Outro homenageado foi o Surdina, grupo formado por Fafá Lemos (1921-2004), Chiquinho do Acordeon (1928-1993) e Garoto (1915-1955).


Adnet destaca a importância de Garoto, um pioneiro bem antes de “Garota de Ipanema” estourar mundialmente. “O violão dele já era bossa nova, moderno, com acordes dissonantes, um pouco de jazz e de Ravel”, afirma.


Outro contemplado foi Moreira da Silva (1902-2000). “Chico fez ‘De Aniceto ao acetato’, samba de breque à la Moreira da Silva, e chamamos o Jards Macalé para participar conosco. A música fala da venda de samba, muito comum antigamente.”


Além de Jards Macalé, participa da faixa o humorista Marcelo Adnet, filho de Chico. “Os dois se divertiram muito”, conta o tio. Outros convidados são Mosquito, Roberta Sá, Mônica Salmaso, Pedro Miranda e Pedro Paulo Malta.

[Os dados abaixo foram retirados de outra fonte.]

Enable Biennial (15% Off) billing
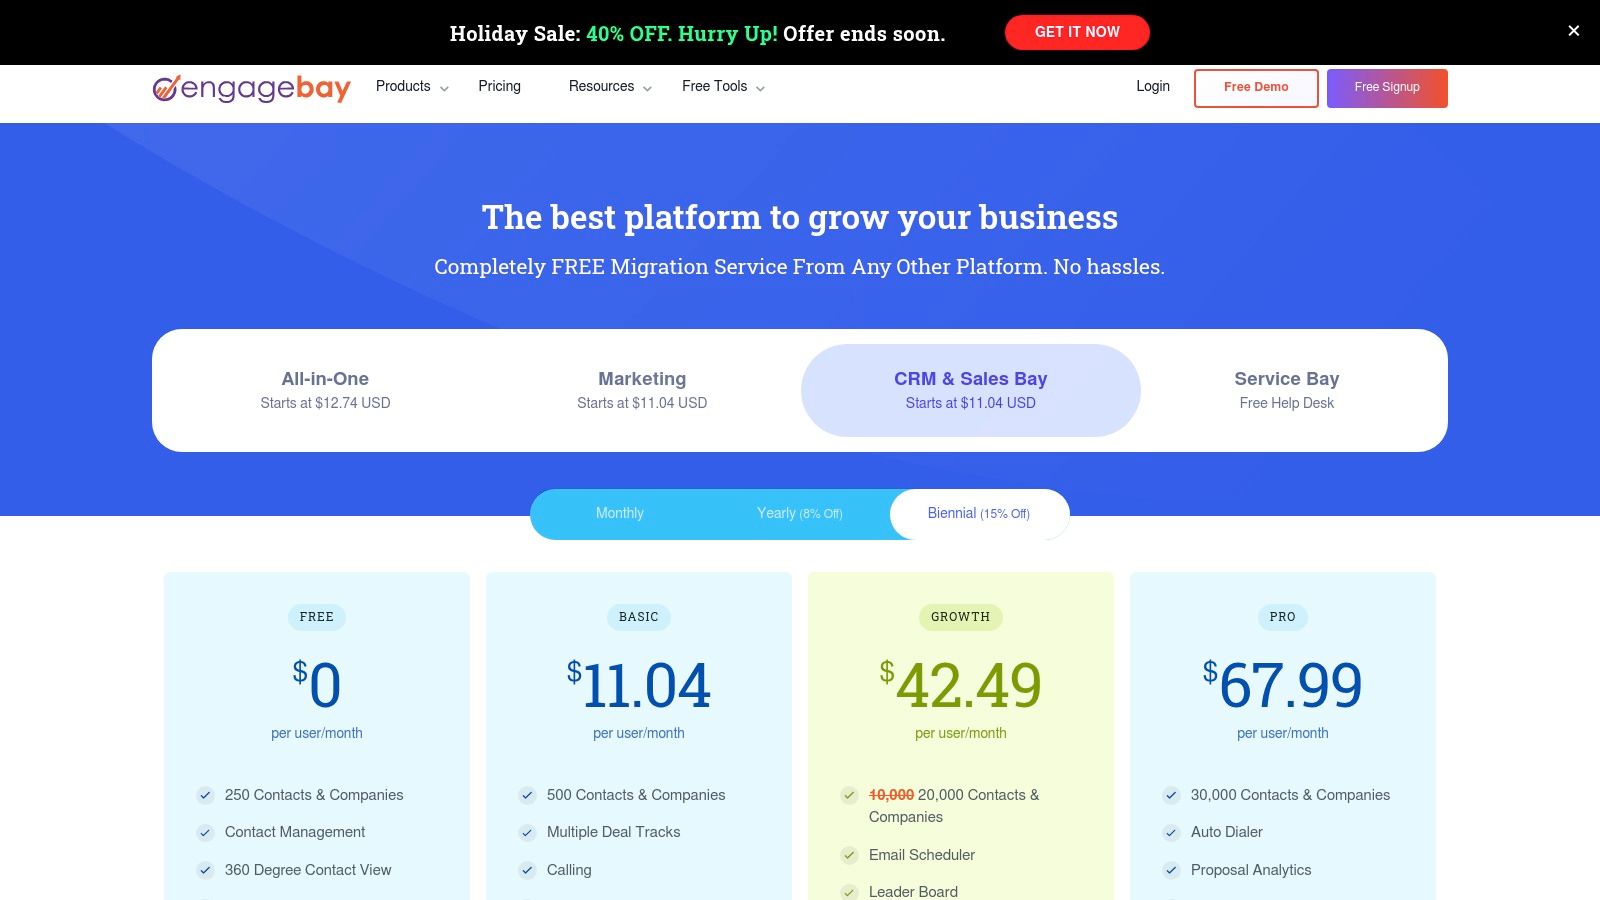 [x=978, y=513]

A canção “Falso baiano” se inspirou em um mineiro de Juiz de Fora, o compositor Geraldo Pereira (1918-1955), autor do clássico “Falsa baiana”. Pereira, que se mudou adolescente para o Rio de Janeiro, é “o falso baiano do bairro carioca da Tijuca”, brinca Mário.

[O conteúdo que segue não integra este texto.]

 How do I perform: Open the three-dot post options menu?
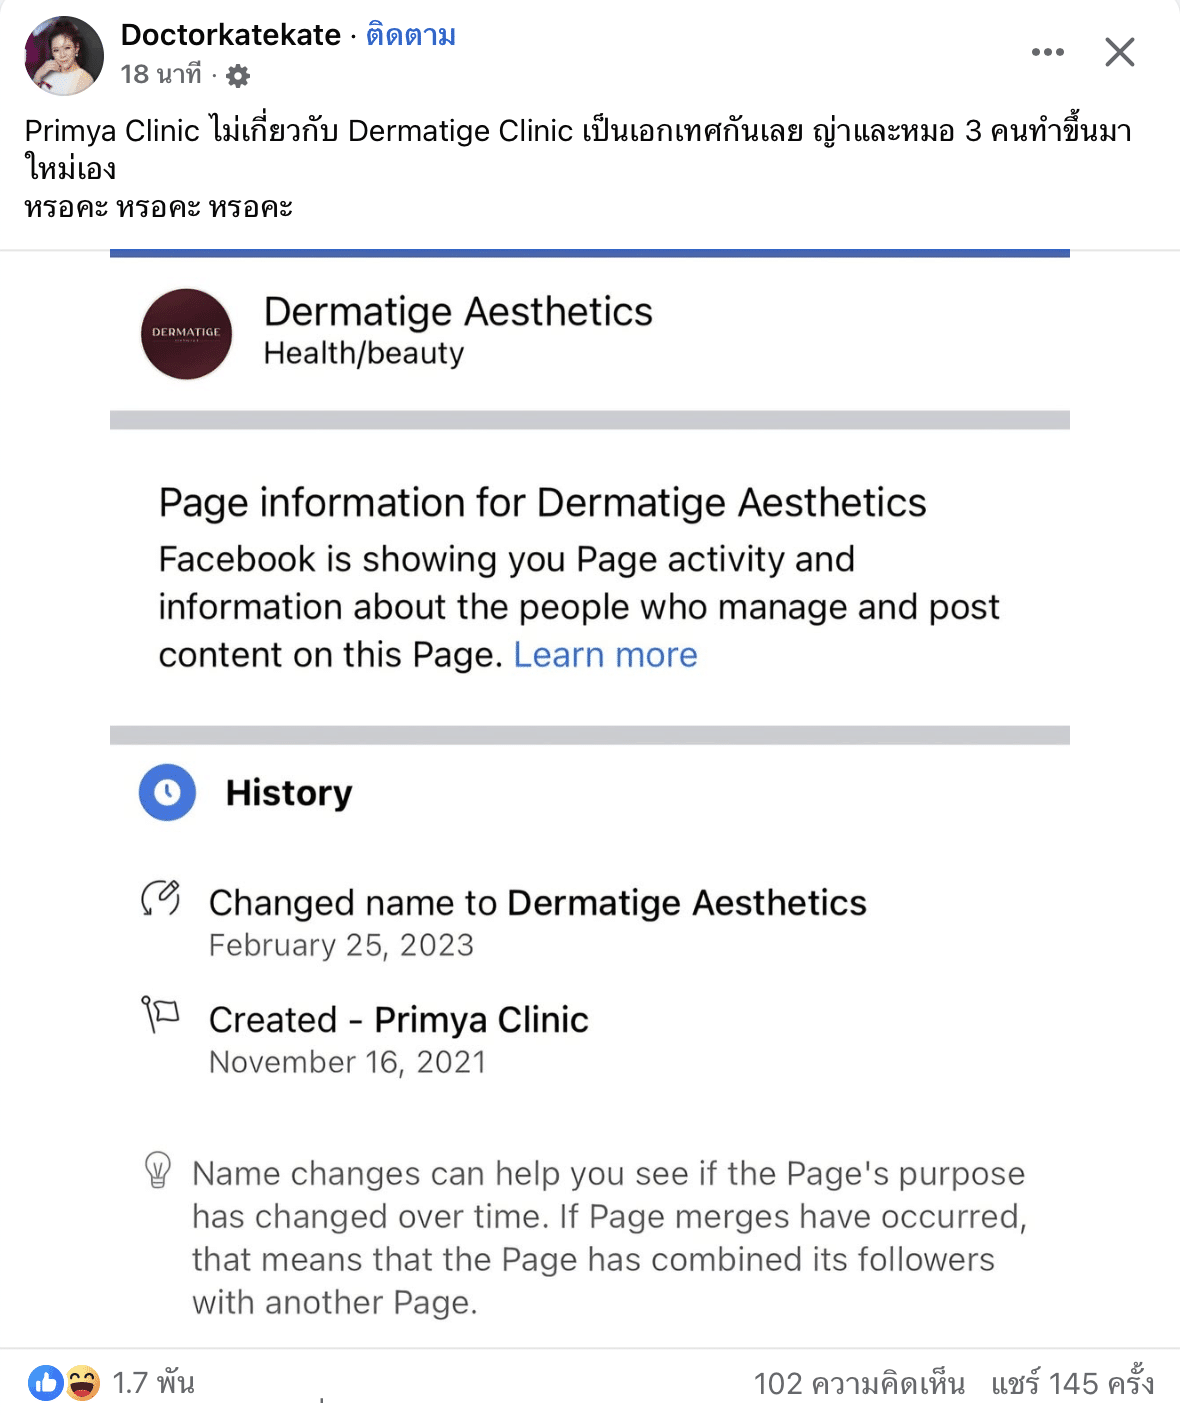coord(1047,52)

Tudo começou em 2010, quando os Adnet decidiram compor algo em homenagem a um sujeito feio, mas com talento e suingue. Entre gargalhadas, a dupla tinha em mente o dançarino Fred Astaire. Saiu “Fred Astaire no samba”, que foi parar na rádio digital de Nelson Motta. O jornalista e compositor batizou a canção de “falso antigo”.


Adnet explica que a “galhofa de irmãos” é uma forma divertida de manter viva a arte dos antigos. “É muito importante conhecer a história da música brasileira”, defende.

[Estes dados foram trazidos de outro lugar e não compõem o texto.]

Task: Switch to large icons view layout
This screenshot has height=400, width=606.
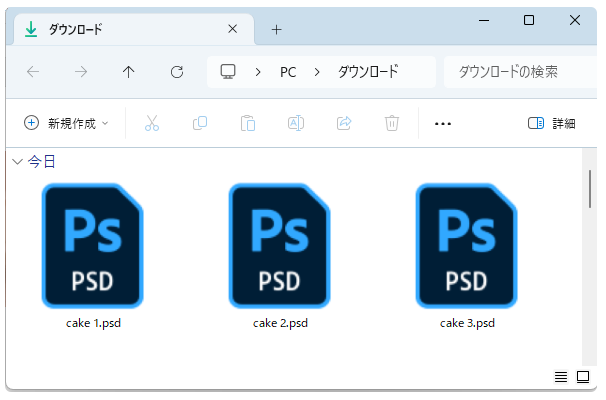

Participaram do álbum Marcos Nimrichter (acordeom), Edu Neves (flautas e sax), Rogério Caetano (violão de sete cordas), Marcus Thadeu (percussão), Jurim Moreira (bateria), Ana Rabello (cavaquinho), Jorge Helder (baixo), Marcelo Martins (sax), Everson Moraes (trombone e bombardino) e Aquiles Moraes (trompete).


Pela primeira vez, os irmãos, nomes respeitados da cena musical, realizaram um trabalho conjunto. “Isso agora, depois de velhos”, brinca Mário.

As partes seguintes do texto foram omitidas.